Your answer should be an exact copy of the lines from the one containing "Task: Sell the aircraft with ПРОДАТЬ 85,000" through the last line of the records below, without any pictures.

(Stored records)
*** Block opens ***
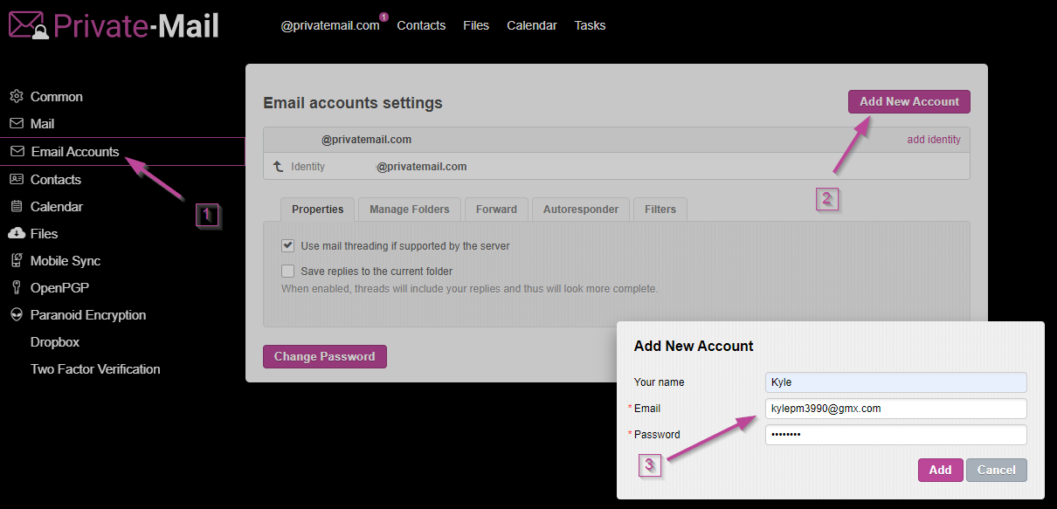Click the Mail envelope icon in sidebar
This screenshot has height=509, width=1057.
pos(16,124)
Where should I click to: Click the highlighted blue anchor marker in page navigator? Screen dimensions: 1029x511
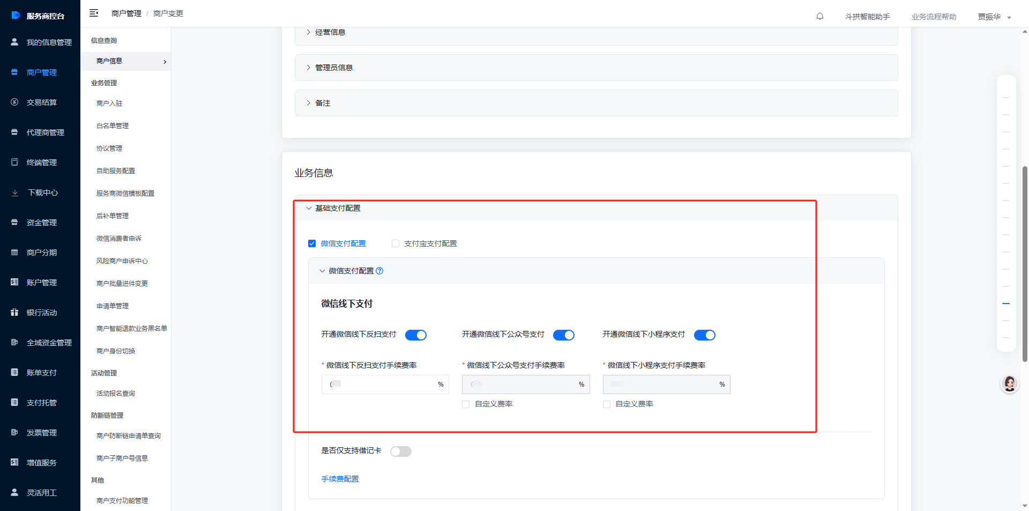1006,303
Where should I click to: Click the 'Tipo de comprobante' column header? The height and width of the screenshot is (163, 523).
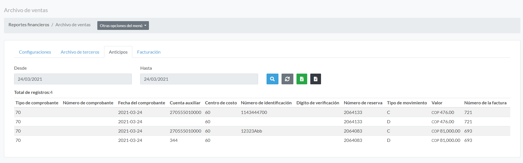(x=37, y=103)
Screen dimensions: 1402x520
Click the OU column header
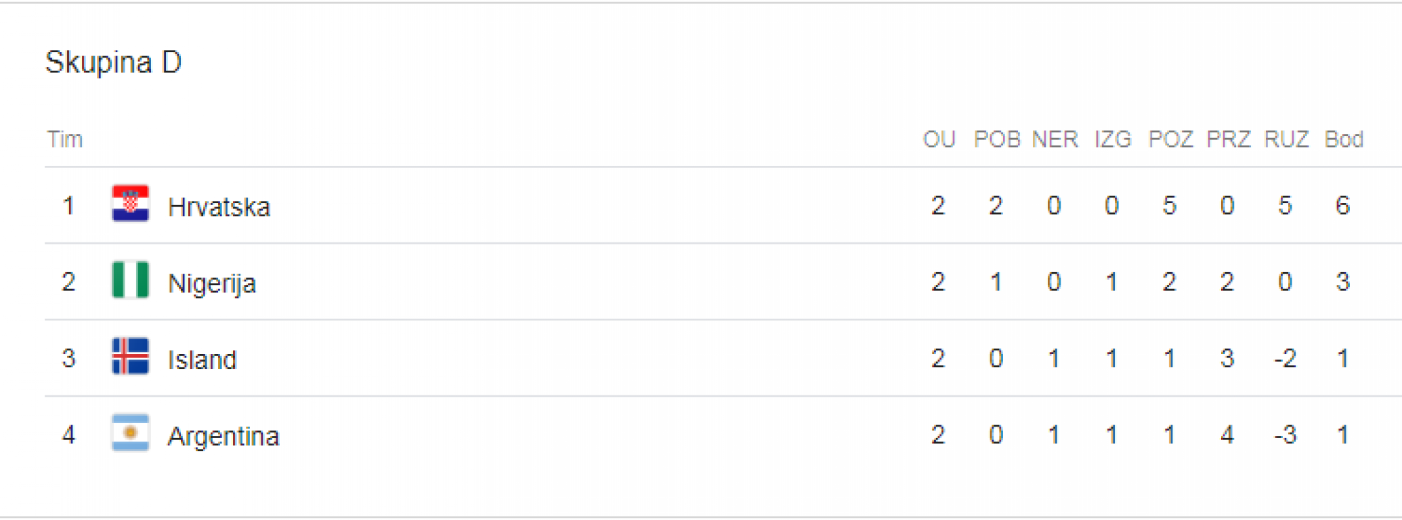point(939,139)
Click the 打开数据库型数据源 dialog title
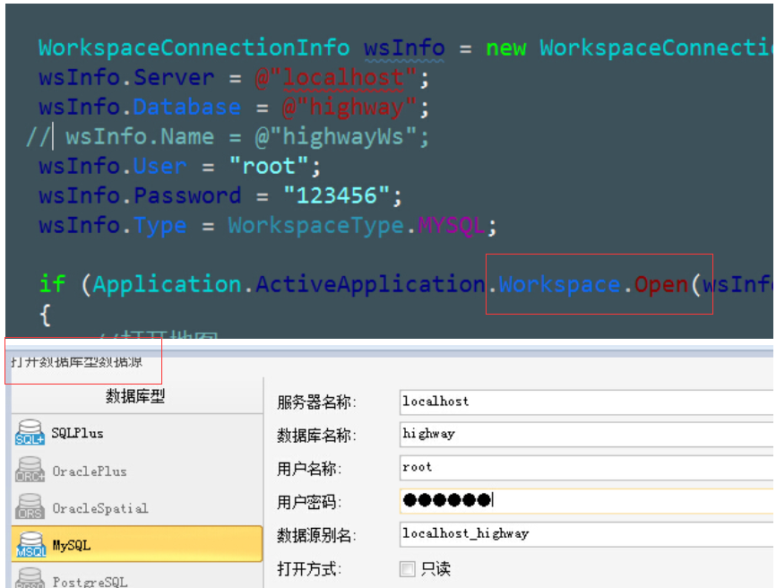The height and width of the screenshot is (588, 776). point(75,363)
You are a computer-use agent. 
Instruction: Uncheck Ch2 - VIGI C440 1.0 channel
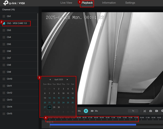click(4, 23)
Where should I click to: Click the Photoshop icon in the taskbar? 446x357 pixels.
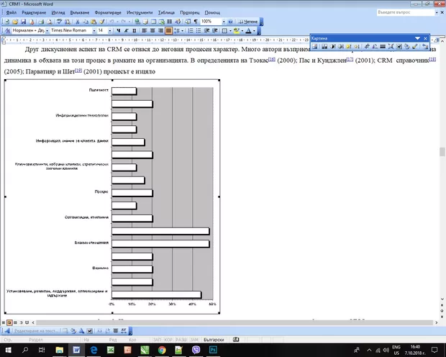tap(214, 349)
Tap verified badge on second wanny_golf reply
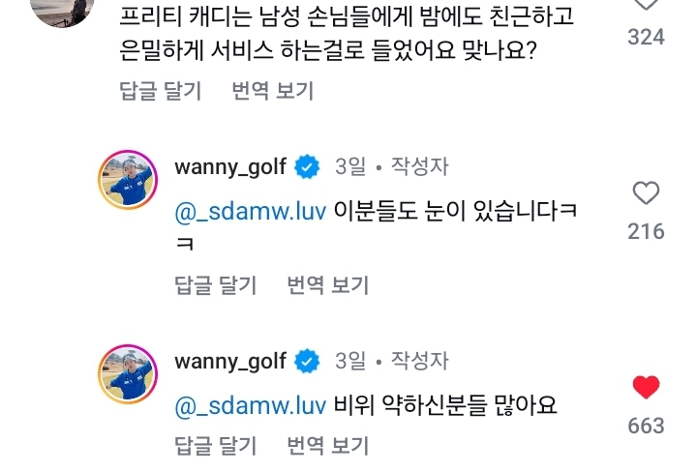The height and width of the screenshot is (472, 697). 307,362
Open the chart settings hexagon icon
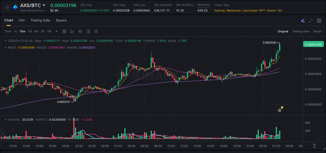Image resolution: width=326 pixels, height=153 pixels. [x=96, y=31]
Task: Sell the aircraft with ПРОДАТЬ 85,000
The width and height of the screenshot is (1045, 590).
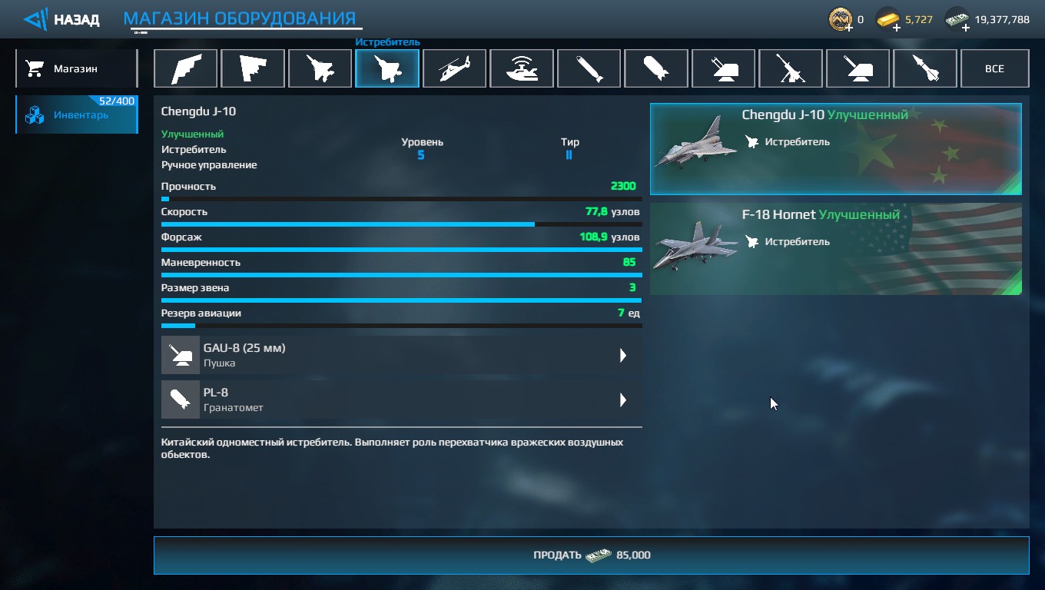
*** Block closes ***
Written reply:
Task: Sell the aircraft with ПРОДАТЬ 85,000
The width and height of the screenshot is (1045, 590).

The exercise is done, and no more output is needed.